Clancy, enfermeira obstétrica de 36 anos, enfrenta três acusações de homicídio em primeiro grau pelas mortes de Cora, de 5 anos, Dawson, de 3, e Callan, de 8 meses. Os crimes ocorreram em 24 de janeiro de 2023 na residência da família situada em Duxbury. A autoria dos estrangulamentos não é contestada pela defesa, concentrando-se a controvérsia judicial na sanidade mental da ré no momento dos fatos.

Enquanto os advogados argumentam que a acusada sofria de psicose pós-parto, a legislação estadual determina que cabe à acusação comprovar de forma incontestável que ela possuía pleno discernimento de seus atos. Uma condenação em primeiro grau resulta em prisão perpétua sem possibilidade de liberdade condicional, uma vez que o estado não adota a pena capital. Caso seja absolvida por insanidade, ela continuará internada em uma instituição psiquiátrica estadual, sob avaliações periódicas.

A ré tentou suicídio na mesma data dos homicídios, episódio que a deixou paraplégica. Ela acompanhou os 21 dias de testemunhos, que totalizaram 84 depoimentos, utilizando uma cadeira de rodas, mas optou por não prestar depoimento.
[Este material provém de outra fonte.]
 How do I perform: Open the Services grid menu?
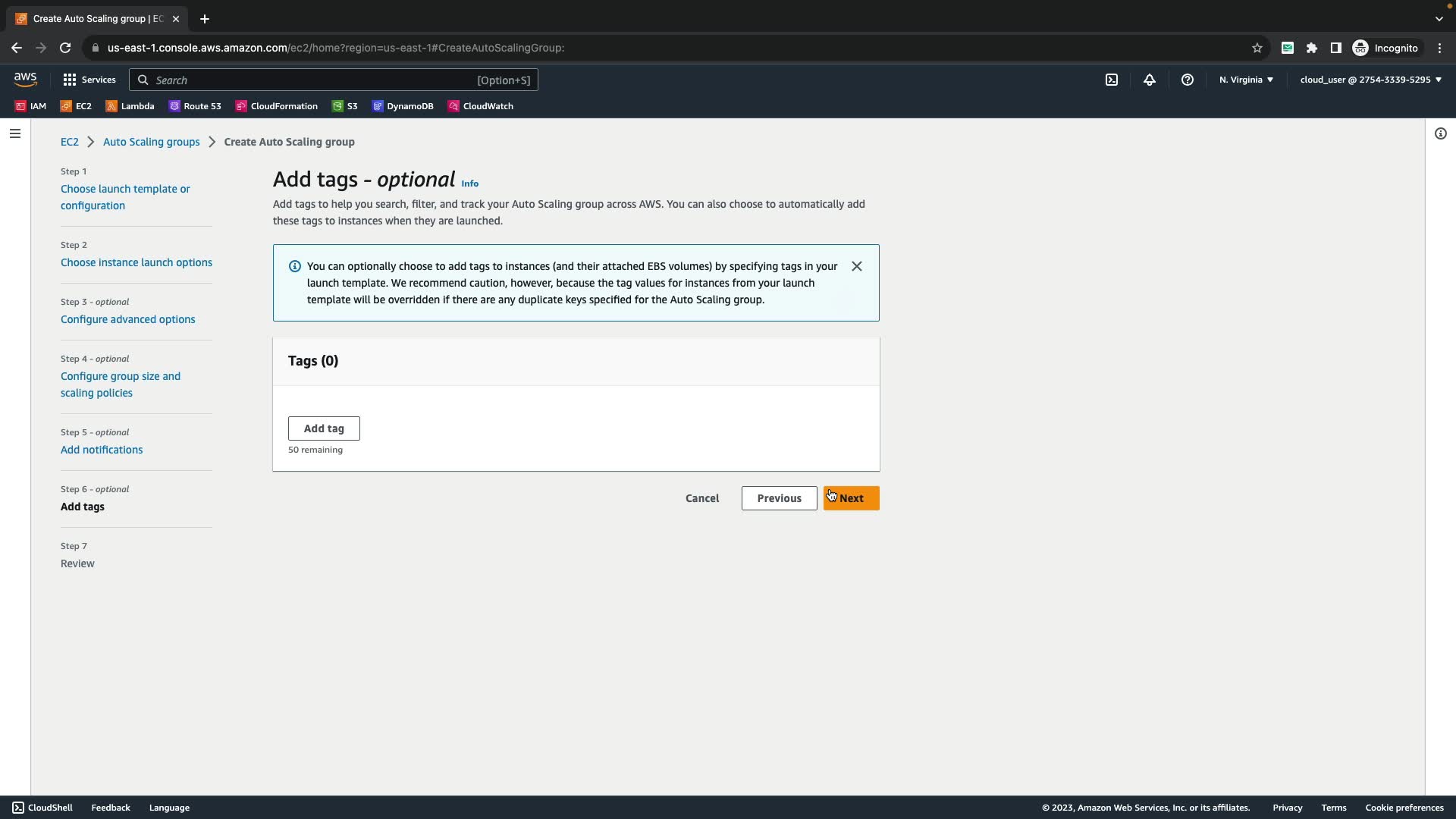pyautogui.click(x=89, y=80)
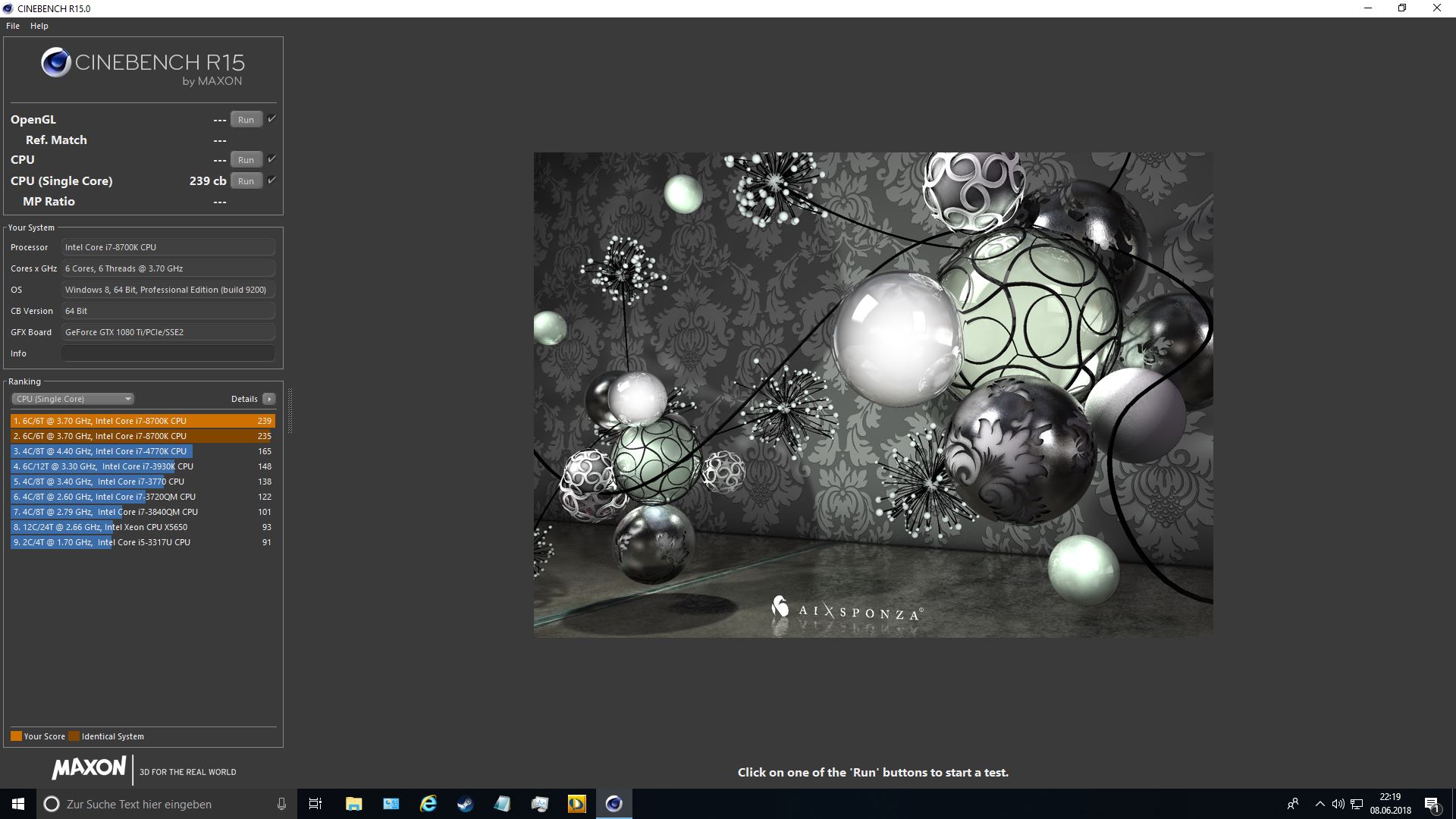The image size is (1456, 819).
Task: Click the Cinebench logo in the window title bar
Action: click(x=6, y=8)
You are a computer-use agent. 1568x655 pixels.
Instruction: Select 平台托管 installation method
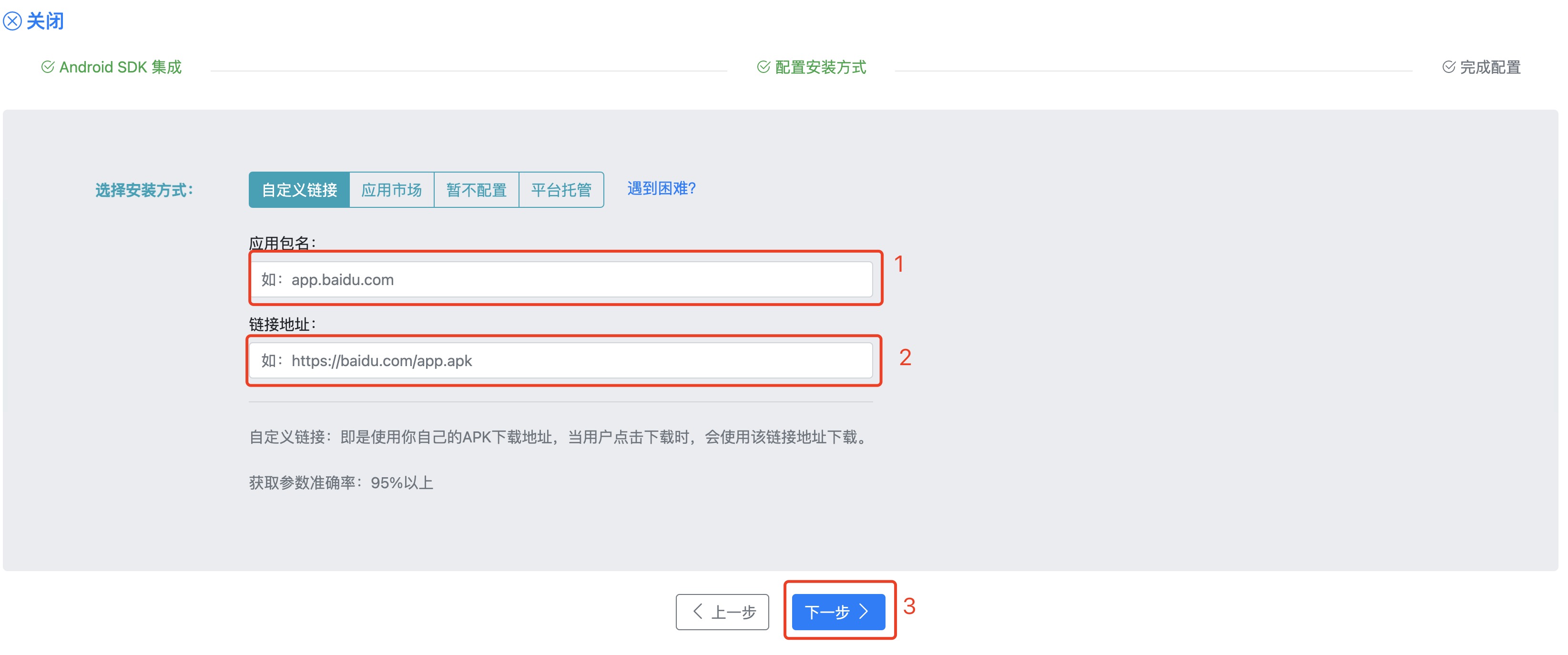(560, 189)
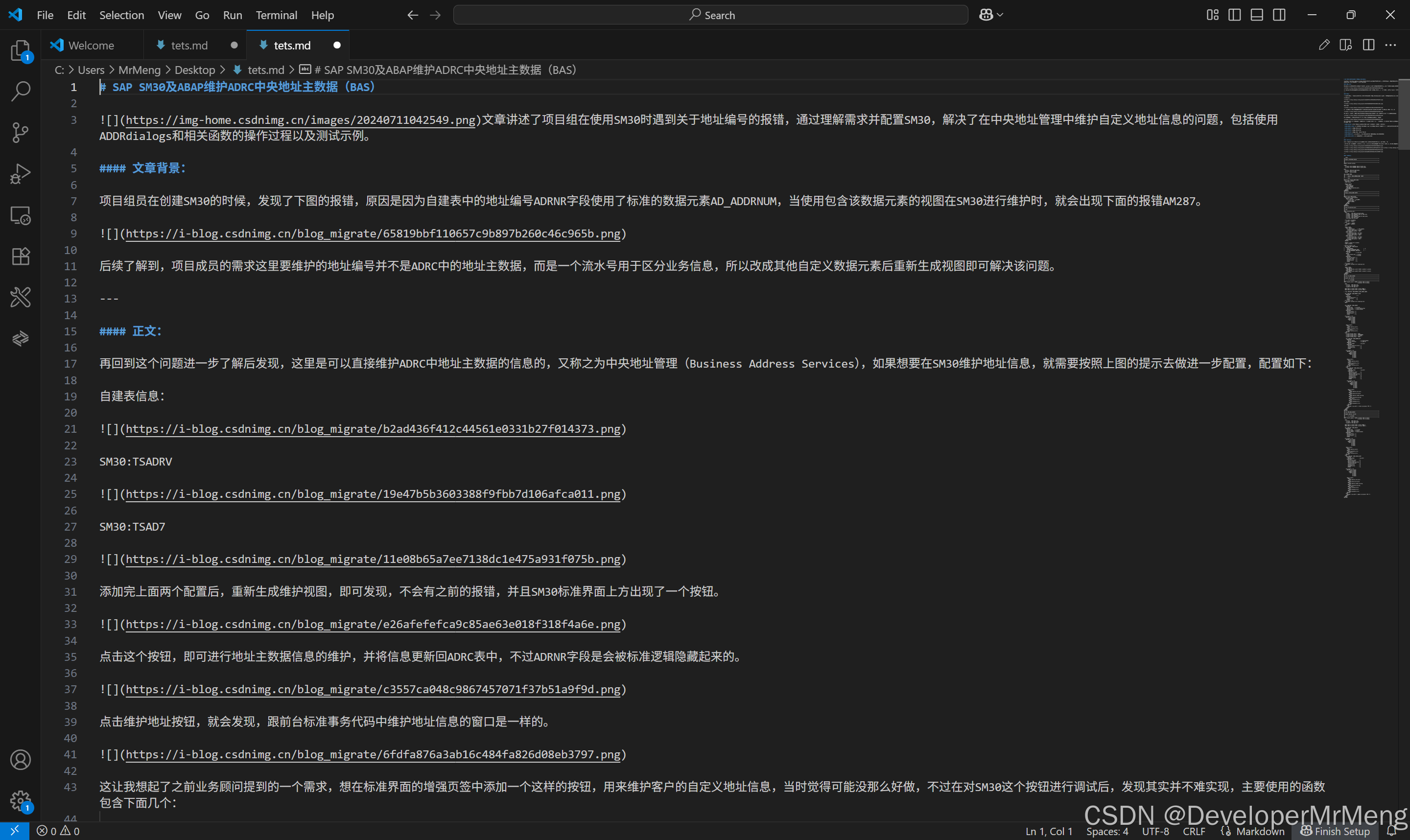Switch to the Welcome tab
Screen dimensions: 1410x840
(x=91, y=46)
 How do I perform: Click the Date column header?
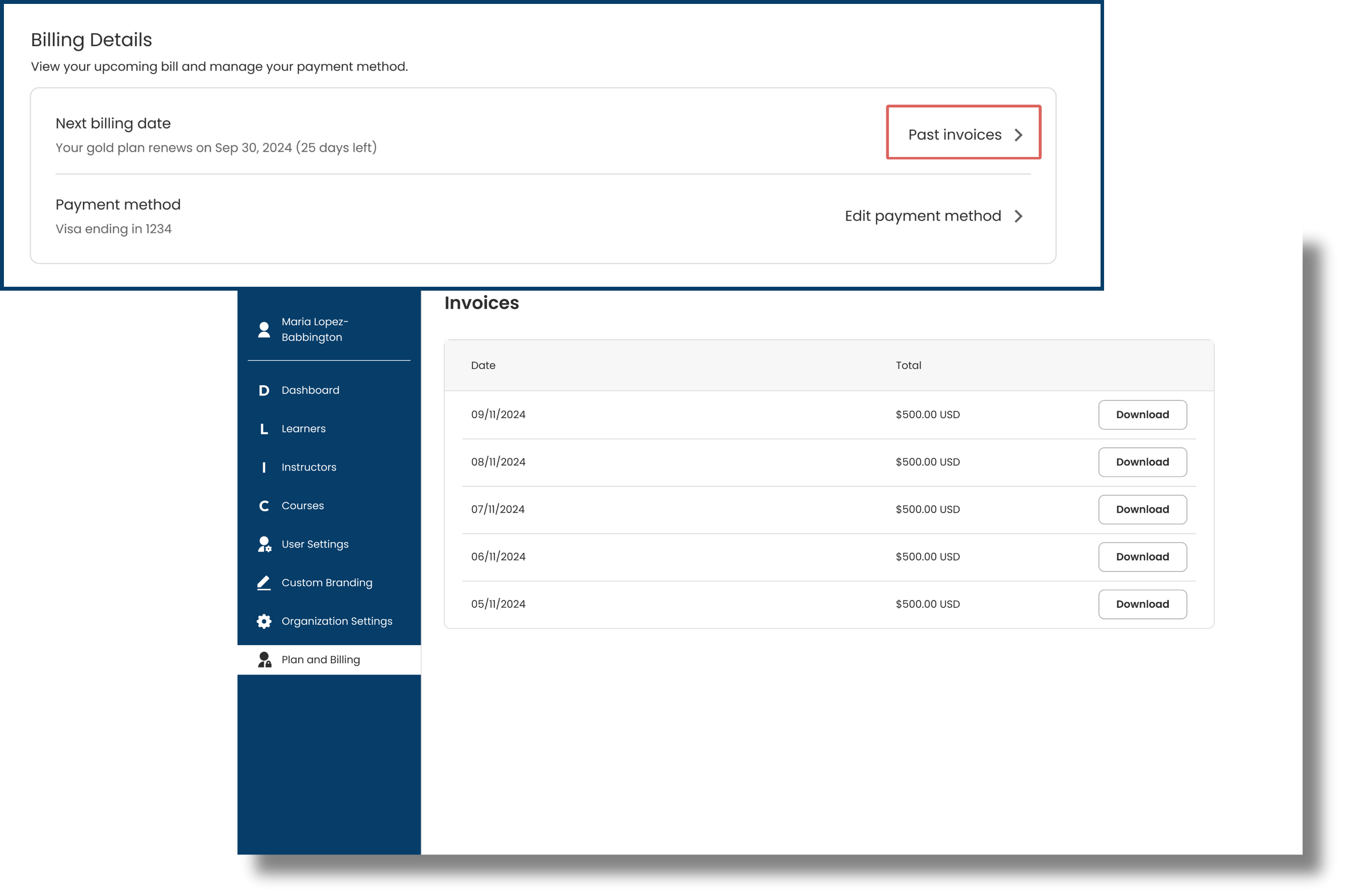[483, 365]
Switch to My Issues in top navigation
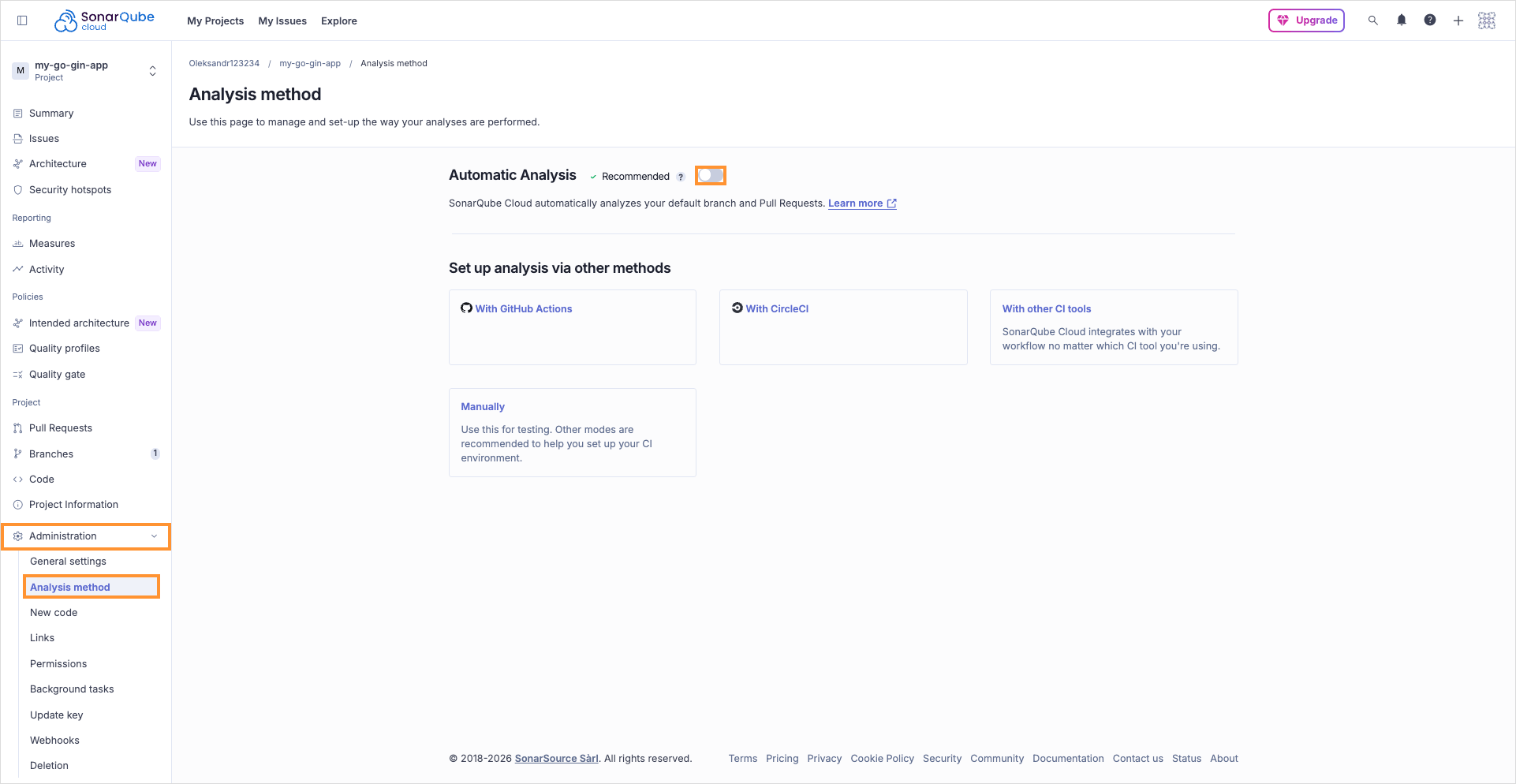 (282, 21)
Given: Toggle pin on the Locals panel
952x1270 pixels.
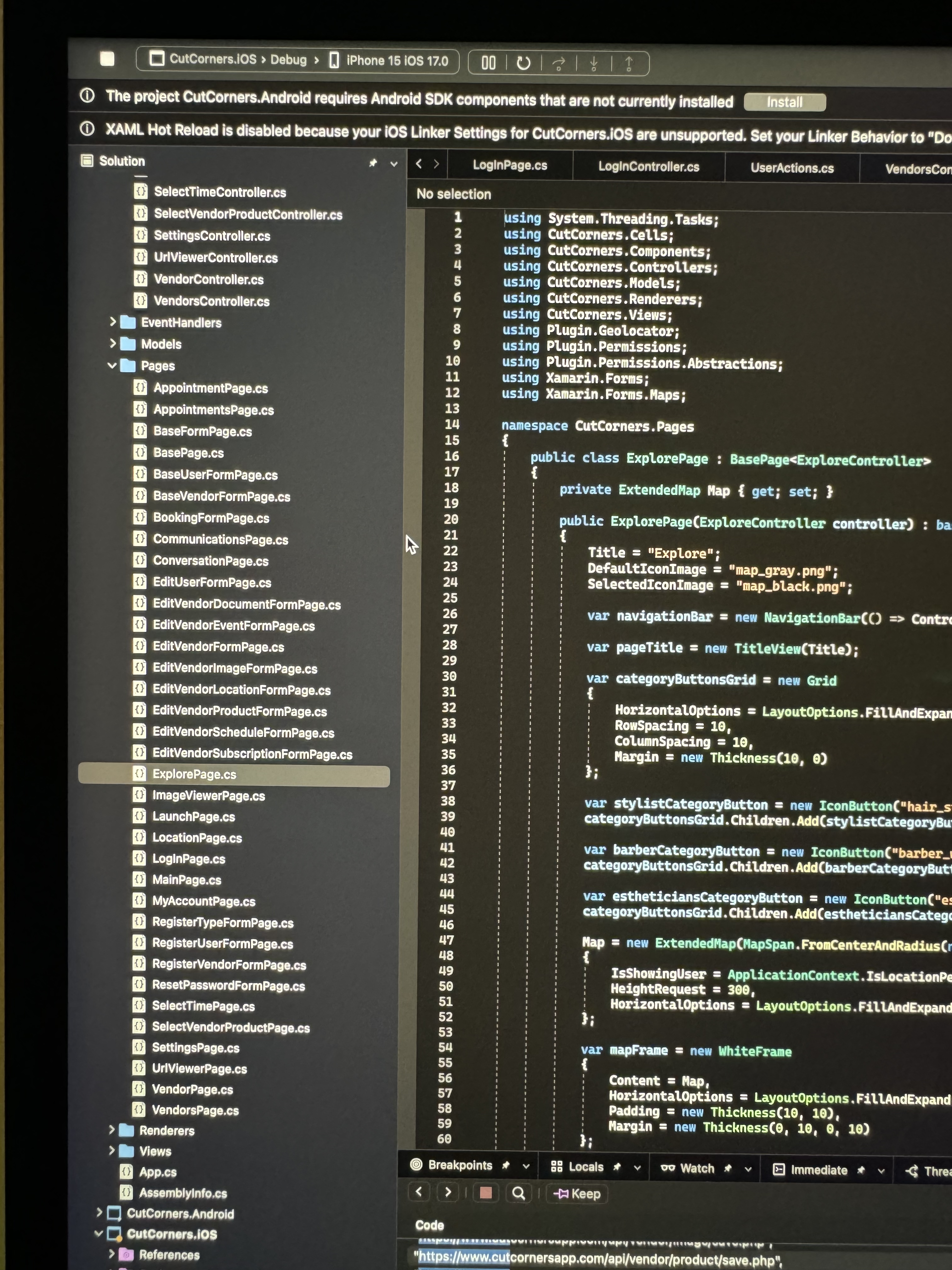Looking at the screenshot, I should (617, 1167).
A sessão de quinta-feira foi marcada por momentos de forte tensão, exigindo que o juiz conversasse individualmente com cada jurado e reiterasse as orientações sobre a aplicação da lei e o conceito de dúvida razoável.

Durante a audiência pública, a defesa apontou que um dos membros do júri estaria se recusando a seguir as determinações legais e solicitou a sua exclusão do painel. O magistrado rejeitou a intervenção por considerar inadequado tomar partido na disputa. Com isso, tanto a definição de uma condenação quanto a decretação de anulação do julgamento por impasse permanecem como desfechos possíveis.